2.6 Ang(1-7)對db/db小鼠附睪脂肪合成因子的影響

Ang(1-7)干預db/db小鼠4周后， 其附睪脂肪ACCα及FAS蛋白的表達較0.9%(質量分數)氯化鈉注射液處理組下調，加用Ang(1-7)的拮抗劑A779干預后ACCα及FAS蛋白的表達較Ang(1-7)干預組上調，差異有統計學意義(圖6)。

圖6 Ang(1-7)、Ang(1-7)+A779干預對db/db小鼠附睪脂肪組織脂肪合成因子蛋白表達的影響Fig.6 Effect of Ang(1-7),Ang(1-7)+A779 onlipogenesis related genes expression in epididymaladipose tissue of db/db mice

A:representative Western blotting for ACCɑ and FAS;B:statistical analysis for protein level;Ang(1-7): angiotensin(1-7);A779: D-Ala7-Ang(1-7);ACCɑ：acetyl-CoA carboxylase ɑ；FAS：fatty acid synthetase；*P<0.05，**P<0.01.

3 討論

哺乳動物白色脂肪組織主要功能是以TG的形式存貯能量，同時它也是重要的內分泌器官，分泌激素、細胞因子等通過自分泌、內分泌、旁分泌方式發揮作用[8]。

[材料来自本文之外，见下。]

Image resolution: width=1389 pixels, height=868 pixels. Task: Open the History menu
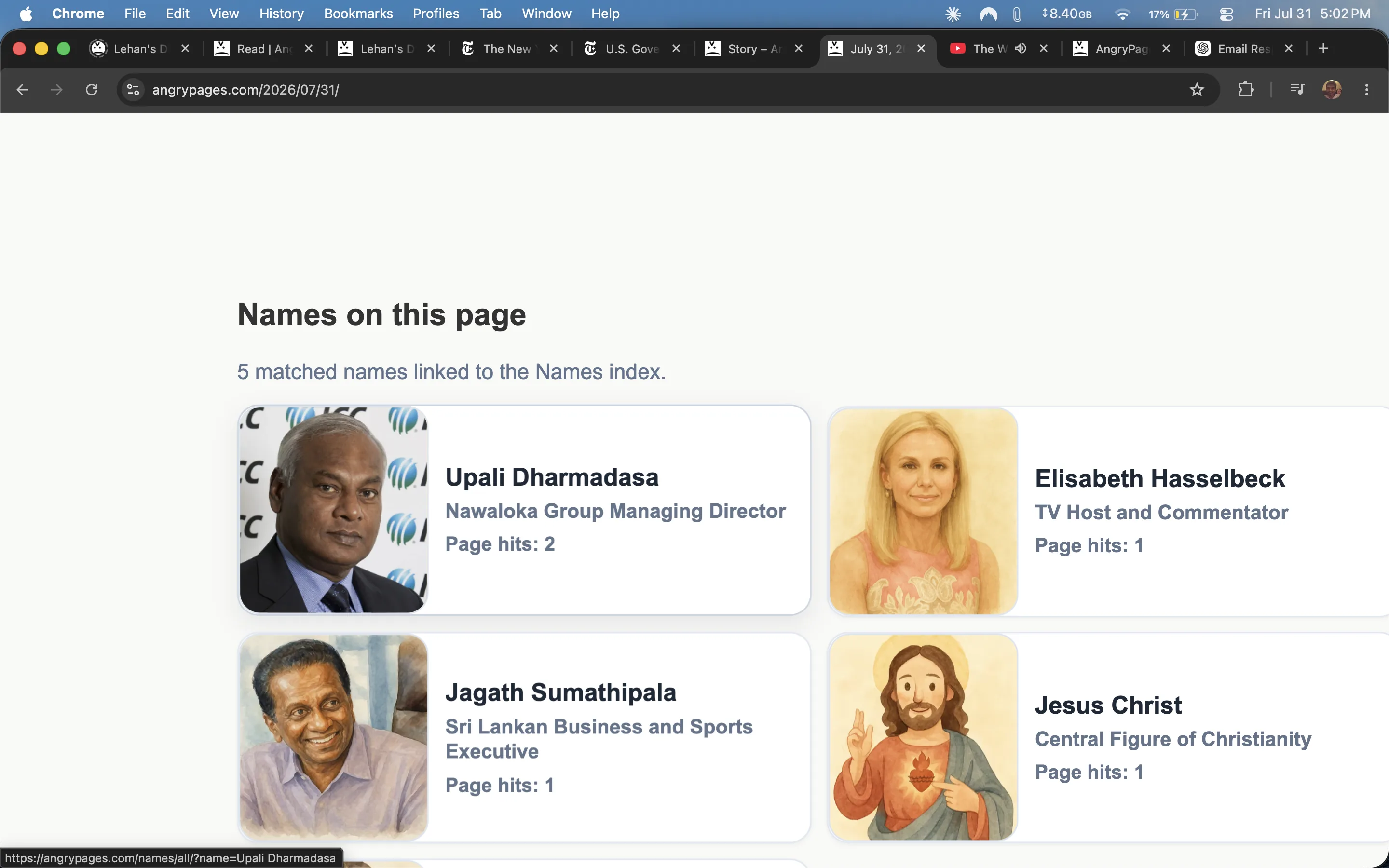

白色脂肪在高血糖、高血壓、脂代謝紊亂、肥胖等代謝綜合征及胰島素抵抗發生中起重要作用。肥胖患者中RAS系統是過度激活的[9]，與胰島素抵抗密切相關。研究[10]表明，RAS系統中ACE2/Ang(1-7)/Mas軸拮抗ACE/AngⅡ/AT1軸的作用。ACE/AngⅡ/AT1軸的經典作用有收縮血管，引起醛固酮的釋放、保鈉、保水，近年來更多的研究[1， 11]是關注其對糖脂代謝的影響。Ang(1-7)可對抗AngⅡ的血管收縮、促纖維化、促生長效應[12]，可改善脂肪細胞氧化應激，增加葡萄糖攝取[13]。

目前關于RAS對脂肪代謝的影響有一些相關報道。AngⅡ可通過AT1受體抑制脂肪細胞分化[14]和脂肪分解[11]，缺乏AT1a受體可減輕飲食誘導的肥胖[15]，但是目前ACE2/Ang(1-7)/Mas軸對脂肪代謝并沒有深入探討。有研究[16]表明，Ang(1-7)能上調FAS、ACC、aP2等因子表達促進脂肪細胞形成，也有研究[17-18]證實ACE2受體激動劑三氮脒(diminazene aceturate，DIZE)下調ACCα及FAS等因子抑制脂肪合成。為了更加明確ACE2/Ang(1-7)對脂肪合成的影響，本研究中選用ACE2敲除及2型糖尿病db/db小鼠兩種動物模型，以其附睪脂肪作為白色脂肪的代表，正反兩方面論證ACE2/Ang(1-7)對白色脂肪組織脂肪合成的影響。結果發現，ACE2基因敲除后，小鼠的體脂率及血脂濃度明顯升高，同時，Western blotting法檢測結果顯示ACE2敲除后脂肪合成關鍵因子ACCα及FAS的蛋白表達升高。這些結果表明，ACE2敲除后小鼠的脂肪合成是上調的。本研究同時應用Ang(1-7)干預2型糖尿病db/db小鼠，發現Ang(1-7)抑制了附睪脂肪組織脂肪合成因子的表達，同時這一作用被Ang(1-7)的拮抗劑A779所拮抗。這一發現與ACE2基因敲除小鼠的結果相吻合。

本研究證明了ACE2/Ang(1-7)對白色脂肪合成的抑制作用，但是仍有不足之處：(1)Ang(1-7)的受體主要為Mas受體，本研究未針對Mas受體對脂肪代謝的影響進行研究。下一步本課題組將構建Mas基因敲除小鼠進一步研究Mas基因對小鼠脂肪組織脂代謝的影響。(2)本實驗選用ACE2基因敲除小鼠，不排除器官之間相互影響，課題組擬構建ACE2脂肪特異性敲除小鼠進一步研究脂肪組織局部RAS對脂代謝的影響。

綜上所述，本研究結果表明， ACE2/Ang(1-7) 抑制小鼠白色脂肪組織的脂肪合成，其機制可能是通過抑制脂肪合成關鍵因子的表達發揮作用。這一結果對研究RAS系統參與胰島素抵抗發生的機制及發現改善胰島素抵抗的新靶點可能提供新的思路。